DAN EBERHART: Well, first of all, you know, Russia has said that they think the markets are already a little overheated. They don't want to see oil go over 80. You know, look, the Saudis took a million barrels a day voluntarily off the market two months ago, and I think that they're going to put half a million or maybe in the full million back in the market followed by another 500,000 plus, you know, from the rest of OPEC coming back to the market this April 1 meeting.
But I'll tell you, I also thought they were going to do that at the meeting they just had last month, so I guess it's a wait and see approach. But right now, they seem to think that the Biden administration is not going to push back too hard. US shale is not ready to kind of move in and increase supply a lot, so this is a time that everybody can make some money, OPEC Plus plus US shale, can make some money, and so I think we're going to see oil run a little bit here into the summer months.
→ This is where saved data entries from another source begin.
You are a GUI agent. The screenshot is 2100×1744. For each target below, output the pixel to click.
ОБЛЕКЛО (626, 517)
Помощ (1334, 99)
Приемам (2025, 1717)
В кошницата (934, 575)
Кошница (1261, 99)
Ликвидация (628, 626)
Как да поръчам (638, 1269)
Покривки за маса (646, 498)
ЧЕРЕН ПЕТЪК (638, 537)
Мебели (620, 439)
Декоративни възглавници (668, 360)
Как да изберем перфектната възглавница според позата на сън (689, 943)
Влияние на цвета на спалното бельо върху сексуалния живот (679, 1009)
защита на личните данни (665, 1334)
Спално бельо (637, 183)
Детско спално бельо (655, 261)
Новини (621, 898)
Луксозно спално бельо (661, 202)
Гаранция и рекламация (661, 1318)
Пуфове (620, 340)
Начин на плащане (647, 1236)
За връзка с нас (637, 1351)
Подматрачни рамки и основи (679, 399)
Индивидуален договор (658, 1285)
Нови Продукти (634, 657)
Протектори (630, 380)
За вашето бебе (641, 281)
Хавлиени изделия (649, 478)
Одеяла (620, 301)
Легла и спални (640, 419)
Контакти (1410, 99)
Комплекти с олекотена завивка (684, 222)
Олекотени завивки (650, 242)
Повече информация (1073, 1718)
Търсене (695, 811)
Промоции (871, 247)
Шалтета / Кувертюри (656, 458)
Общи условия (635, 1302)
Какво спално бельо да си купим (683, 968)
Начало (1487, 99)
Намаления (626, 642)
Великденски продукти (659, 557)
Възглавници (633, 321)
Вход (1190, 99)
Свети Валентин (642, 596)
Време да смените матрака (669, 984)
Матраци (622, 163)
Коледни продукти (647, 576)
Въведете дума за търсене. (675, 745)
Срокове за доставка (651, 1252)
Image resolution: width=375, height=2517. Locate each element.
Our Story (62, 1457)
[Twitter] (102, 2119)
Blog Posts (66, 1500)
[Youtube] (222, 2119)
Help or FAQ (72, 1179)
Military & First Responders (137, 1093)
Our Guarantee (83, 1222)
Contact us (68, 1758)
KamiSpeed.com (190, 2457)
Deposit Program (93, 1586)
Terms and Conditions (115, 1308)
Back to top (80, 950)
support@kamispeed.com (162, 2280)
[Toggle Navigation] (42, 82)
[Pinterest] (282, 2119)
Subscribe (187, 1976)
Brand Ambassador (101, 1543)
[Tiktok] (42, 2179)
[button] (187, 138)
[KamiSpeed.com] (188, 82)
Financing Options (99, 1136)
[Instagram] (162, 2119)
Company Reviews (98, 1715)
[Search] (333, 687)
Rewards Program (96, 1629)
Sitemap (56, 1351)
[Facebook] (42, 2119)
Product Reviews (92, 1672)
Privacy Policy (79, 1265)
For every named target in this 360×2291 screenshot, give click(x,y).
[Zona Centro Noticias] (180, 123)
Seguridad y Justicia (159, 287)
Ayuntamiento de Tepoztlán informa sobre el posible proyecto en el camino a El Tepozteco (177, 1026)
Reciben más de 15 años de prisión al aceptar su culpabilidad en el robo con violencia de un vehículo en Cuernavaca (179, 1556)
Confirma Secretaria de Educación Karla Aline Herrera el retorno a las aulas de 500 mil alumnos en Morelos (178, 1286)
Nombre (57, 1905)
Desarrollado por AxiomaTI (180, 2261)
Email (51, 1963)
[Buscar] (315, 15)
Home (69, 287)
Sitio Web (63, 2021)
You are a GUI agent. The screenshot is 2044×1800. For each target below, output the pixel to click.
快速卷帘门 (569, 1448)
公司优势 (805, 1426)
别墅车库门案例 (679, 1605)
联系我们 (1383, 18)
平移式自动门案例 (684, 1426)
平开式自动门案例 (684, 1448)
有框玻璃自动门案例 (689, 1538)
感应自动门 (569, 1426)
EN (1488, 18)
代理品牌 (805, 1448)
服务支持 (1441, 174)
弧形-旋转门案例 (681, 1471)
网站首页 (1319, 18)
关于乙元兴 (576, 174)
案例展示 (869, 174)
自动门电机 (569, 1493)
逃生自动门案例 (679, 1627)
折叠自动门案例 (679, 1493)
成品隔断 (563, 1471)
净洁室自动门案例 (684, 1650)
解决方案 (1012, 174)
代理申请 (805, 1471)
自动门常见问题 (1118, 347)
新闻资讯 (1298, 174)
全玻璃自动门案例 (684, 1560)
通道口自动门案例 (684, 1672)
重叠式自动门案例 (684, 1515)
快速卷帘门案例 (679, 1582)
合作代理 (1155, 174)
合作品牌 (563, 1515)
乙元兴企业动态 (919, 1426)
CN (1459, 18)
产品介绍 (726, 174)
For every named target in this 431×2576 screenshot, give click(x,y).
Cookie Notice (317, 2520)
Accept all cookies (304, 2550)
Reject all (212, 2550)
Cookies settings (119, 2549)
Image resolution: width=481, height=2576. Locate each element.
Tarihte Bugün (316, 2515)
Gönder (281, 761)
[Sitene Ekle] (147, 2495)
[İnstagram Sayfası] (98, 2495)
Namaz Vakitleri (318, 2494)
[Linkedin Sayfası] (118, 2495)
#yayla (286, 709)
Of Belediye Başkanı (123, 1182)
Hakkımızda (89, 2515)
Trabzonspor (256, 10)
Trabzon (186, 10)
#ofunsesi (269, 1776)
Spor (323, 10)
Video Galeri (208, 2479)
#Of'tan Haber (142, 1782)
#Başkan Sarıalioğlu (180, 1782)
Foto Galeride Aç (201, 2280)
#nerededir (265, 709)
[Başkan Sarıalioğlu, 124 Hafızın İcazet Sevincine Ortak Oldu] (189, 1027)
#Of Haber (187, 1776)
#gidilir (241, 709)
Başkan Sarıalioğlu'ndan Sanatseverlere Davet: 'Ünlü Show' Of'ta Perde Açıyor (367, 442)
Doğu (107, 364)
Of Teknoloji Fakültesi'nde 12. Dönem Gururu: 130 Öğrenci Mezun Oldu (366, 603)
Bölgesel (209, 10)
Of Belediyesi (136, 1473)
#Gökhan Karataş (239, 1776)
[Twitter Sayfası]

AKIKO FUJITA: What does that mean in terms of the price action? I mean, when you anticipate a little more pressure building up, are we going to get to 80, or do you think it's going to trade in the 70 range?
DAN EBERHART: I actually think we're going to get close to 90. If OPEC Plus allows the cuts to roll past the April 1 meeting, I think that we're going to be looking at $90 oil early July.
ZACK GUZMAN: All right, wow, $90 oil early July. Of course, there are those factors that could swing us off of that, and we've been talking a lot about tensions in the Middle East recently with the attack on Saudi Arabia. I mean, that's not something that we've really addressed for a bit here. It might be getting overlooked relative to the production cuts, so what's your take on that, and maybe where we sit with those tensions potentially rising?
DAN EBERHART: Well, you know, first of all, I think it should be known that the Biden administration hasn't released the sanctions that were put on the Iranian oil production curbs, and Iran has been unable to increase production the way it wanted to just because of, you know, the oil wells that they have and their underinvestment in their transmission lines. So I think that the tension in the Middle East is really a tinderbox that could explode. I think the market discounts the potential for supply disruptions in the Middle East. And you know, what we saw with this drone strike in Saudi Arabia really could just be the tip of the iceberg or a symbol. I think something much larger could happen, and the market is really a lot less prepared than people think.
AKIKO FUJITA: Well, Dan, we'd love to have you back on when we see those swings as well. Dan Eberhart, CEO of Canary LLC and the author of "Switching Gears," good to talk to you today.